New Insights In Wine Yeast

Nitrogen limitation found as reason for lactate production

Nitrogen composition determines the amount of lactate produced by yeast Lachancea thermotolerans in wine fermentations. Here we describe this phenomenon for the first time in the journal Food Microbiology. Knowledge about the role of nitrogen in the fermentation process of wine with yeast Lachancea thermotolerans may lead to improved wine fermentations. 

Lactate in wine fermentations

The amount of sugar in grapes increases due to increased temperatures. When sugar gets fermented in wine fermentation, the main product is alcohol. Therefore, higher build up of sugars in grapes is leading towards an increased alcohol content in wine. These disturbances in grape production ask for new innovations within the wine fermentation to produce good quality wine. A promising species in wine fermentations is the yeast Lachancea thermotolerans. This specific yeast ferments the sugar from grapes into both lactate and alcohol, leading to a lower final alcohol content. 

Before I started my PhD, Chrats and colleagues were studying the lactate production of Lachancea and noticed something peculiar. Lactate was not produced throughout the fermentation, but the production only started after a specific point in time. What’s more, this observation varied per Lachancea strain. An exhaustive search into the strain differences and the cause for lactate production is what followed. 

Multidisciplinary learning curve

Fortunately, my new colleagues from Teusink Bruggeman Lab are no stranger to finding answers to complex biological questions. Therefore, a mirage of data were generated, ranging from growth studies, genomics, transcriptomics and metabolomics in order to unravel this unique phenotype. This is where my journey started, overloaded by data and with the need to perform multidisciplinary research. 
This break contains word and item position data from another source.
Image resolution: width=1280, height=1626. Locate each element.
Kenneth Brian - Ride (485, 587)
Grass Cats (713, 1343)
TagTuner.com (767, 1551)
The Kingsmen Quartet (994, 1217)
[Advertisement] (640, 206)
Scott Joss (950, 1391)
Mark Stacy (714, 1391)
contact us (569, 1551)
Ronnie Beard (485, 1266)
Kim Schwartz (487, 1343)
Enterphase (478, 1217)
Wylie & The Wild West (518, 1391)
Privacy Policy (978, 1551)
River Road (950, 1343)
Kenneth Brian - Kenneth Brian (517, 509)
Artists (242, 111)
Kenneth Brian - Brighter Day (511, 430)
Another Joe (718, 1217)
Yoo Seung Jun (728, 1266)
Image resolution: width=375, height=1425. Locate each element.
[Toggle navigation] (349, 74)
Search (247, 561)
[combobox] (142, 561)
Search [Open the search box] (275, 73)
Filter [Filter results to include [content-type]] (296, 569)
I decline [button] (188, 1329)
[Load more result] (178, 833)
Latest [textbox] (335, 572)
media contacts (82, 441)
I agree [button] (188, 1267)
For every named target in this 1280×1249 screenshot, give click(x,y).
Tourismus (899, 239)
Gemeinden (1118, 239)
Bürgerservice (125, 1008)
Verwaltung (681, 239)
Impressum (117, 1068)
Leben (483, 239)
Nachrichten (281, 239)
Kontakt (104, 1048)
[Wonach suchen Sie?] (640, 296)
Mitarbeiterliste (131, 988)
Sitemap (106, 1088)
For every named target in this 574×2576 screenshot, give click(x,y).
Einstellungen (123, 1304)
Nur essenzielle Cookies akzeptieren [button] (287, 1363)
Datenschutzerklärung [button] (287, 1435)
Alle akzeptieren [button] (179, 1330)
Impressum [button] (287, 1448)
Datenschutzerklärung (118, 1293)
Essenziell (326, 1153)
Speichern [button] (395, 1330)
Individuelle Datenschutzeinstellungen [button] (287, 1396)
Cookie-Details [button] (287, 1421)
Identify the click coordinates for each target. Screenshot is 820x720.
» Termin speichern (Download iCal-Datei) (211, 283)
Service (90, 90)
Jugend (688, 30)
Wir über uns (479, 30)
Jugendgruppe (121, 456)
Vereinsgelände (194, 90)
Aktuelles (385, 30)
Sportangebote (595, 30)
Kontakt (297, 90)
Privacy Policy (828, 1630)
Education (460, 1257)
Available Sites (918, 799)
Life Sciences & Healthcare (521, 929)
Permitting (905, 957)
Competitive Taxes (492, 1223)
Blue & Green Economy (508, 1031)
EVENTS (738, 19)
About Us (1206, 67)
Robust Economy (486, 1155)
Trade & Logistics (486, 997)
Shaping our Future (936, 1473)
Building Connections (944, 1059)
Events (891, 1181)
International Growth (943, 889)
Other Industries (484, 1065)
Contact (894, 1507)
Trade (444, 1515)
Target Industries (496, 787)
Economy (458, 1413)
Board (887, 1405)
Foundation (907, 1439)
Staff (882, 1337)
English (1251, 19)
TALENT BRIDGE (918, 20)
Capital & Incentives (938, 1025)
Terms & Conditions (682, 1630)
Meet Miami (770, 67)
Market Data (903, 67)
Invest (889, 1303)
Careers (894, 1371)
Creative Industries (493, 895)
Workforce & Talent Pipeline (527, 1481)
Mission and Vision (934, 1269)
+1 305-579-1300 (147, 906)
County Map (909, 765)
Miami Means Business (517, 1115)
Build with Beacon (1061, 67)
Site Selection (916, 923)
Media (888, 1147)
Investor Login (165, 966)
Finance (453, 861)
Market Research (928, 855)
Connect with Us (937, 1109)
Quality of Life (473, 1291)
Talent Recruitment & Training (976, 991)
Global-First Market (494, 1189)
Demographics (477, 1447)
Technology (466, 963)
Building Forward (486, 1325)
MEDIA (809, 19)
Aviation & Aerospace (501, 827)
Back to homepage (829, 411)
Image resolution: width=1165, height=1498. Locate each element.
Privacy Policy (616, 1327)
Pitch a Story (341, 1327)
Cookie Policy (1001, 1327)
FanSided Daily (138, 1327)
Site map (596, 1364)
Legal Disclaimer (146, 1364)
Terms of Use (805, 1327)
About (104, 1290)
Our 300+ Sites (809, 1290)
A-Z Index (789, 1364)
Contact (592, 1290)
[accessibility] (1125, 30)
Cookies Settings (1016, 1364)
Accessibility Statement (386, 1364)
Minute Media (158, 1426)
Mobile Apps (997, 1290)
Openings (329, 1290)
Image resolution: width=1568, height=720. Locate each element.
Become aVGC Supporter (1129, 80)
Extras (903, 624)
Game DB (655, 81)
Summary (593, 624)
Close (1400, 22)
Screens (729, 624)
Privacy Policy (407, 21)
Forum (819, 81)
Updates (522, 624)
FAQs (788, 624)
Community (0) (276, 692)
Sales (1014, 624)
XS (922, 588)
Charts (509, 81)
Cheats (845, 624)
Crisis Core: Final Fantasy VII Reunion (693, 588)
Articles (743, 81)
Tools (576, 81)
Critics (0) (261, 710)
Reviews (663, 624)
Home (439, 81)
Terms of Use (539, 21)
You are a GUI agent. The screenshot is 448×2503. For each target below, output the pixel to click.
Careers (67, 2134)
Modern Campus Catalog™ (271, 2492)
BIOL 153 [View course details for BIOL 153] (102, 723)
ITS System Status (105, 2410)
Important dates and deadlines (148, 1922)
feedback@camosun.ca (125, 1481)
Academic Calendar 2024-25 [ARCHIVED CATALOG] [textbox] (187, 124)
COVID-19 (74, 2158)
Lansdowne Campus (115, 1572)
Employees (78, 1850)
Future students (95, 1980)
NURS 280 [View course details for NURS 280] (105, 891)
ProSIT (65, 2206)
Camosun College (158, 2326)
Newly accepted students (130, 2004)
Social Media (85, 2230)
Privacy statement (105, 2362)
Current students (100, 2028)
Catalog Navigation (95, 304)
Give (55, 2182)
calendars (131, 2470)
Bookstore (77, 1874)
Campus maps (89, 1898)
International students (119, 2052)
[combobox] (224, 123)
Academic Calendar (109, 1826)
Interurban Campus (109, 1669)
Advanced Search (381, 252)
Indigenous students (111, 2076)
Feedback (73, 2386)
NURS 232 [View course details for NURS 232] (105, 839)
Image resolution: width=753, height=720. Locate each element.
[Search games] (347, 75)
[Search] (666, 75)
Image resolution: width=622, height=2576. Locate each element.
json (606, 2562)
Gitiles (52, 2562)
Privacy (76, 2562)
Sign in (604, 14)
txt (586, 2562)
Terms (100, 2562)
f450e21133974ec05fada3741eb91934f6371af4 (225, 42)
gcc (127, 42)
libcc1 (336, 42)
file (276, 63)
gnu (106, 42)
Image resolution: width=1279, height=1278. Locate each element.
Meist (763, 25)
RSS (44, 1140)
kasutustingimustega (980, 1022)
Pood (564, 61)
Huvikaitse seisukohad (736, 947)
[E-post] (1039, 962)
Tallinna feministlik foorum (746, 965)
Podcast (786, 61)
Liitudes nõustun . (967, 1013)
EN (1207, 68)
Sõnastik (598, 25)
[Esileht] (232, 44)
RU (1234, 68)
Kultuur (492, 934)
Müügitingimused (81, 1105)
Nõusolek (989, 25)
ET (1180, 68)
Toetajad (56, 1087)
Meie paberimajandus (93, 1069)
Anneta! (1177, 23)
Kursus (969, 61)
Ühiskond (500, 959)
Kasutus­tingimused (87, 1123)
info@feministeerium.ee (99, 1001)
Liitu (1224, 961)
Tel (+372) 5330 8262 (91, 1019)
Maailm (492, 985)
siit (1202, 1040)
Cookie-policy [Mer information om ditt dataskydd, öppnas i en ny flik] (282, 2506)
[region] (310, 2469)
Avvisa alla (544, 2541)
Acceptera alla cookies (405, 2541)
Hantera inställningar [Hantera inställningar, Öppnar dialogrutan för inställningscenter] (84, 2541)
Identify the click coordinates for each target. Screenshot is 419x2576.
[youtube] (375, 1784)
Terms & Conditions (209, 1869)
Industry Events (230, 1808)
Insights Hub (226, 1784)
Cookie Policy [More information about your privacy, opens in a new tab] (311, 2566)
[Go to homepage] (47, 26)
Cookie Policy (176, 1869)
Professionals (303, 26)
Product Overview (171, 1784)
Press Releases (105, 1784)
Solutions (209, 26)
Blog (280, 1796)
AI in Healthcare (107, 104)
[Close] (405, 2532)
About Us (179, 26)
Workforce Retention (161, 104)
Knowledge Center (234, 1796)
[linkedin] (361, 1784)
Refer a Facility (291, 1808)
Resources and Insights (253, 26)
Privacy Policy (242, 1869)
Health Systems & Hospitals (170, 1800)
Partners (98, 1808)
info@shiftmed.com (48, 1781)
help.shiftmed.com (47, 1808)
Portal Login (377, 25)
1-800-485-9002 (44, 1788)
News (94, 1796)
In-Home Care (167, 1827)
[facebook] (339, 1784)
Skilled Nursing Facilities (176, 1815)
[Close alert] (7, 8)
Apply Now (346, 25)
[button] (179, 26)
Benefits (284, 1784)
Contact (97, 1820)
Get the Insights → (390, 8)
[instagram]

Feeling a bit overwhelmed at first, I was glad to start putting the pieces together with some help. When it comes to bioinformatics I had the full support from Chrats. I was looking for a needle (the reason for lactate production) in a transcriptome stack. After hours of coding in R, Chrats and I came up with a pipeline to analyze the data in an organized manner. This gave us valuable hints on the location of our needle, yet the specific reason for lactate production remained elusive.

Christmas presents

When it comes to studying metabolism of a new species, kickstarting this process can be done with genome-scale metabolic models. Some would call these models a fancy book-keeping tool for metabolism. Together with the help of my supervisor, Bas, and an experienced colleague, Sebastian, we constructed the very first model for Lachancea

After months of analysis, coding, more analysis, more coding, and discussing the lot, we were able to deduce that nitrogen must be the only limiting factor when lactate was starting to be produced! Finally I could take our brand new hypothesis back to the lab! Between Christmas and New years eve, when the lab is at its quietest, we gave Lachancea some additional nitrogen. Like a Christmas present, the nitrogen influenced the lactate production as expected. To fit the last pieces of the puzzle we contacted our collaborator from Chr. Hansen, Ahmad Zeidan. Lars Schreubers, measured the nitrogen content and with that we verified our hypothesis. 

This led to the conclusion that Lachancea thermotolerans only start to produce lactate when nitrogen becomes limiting.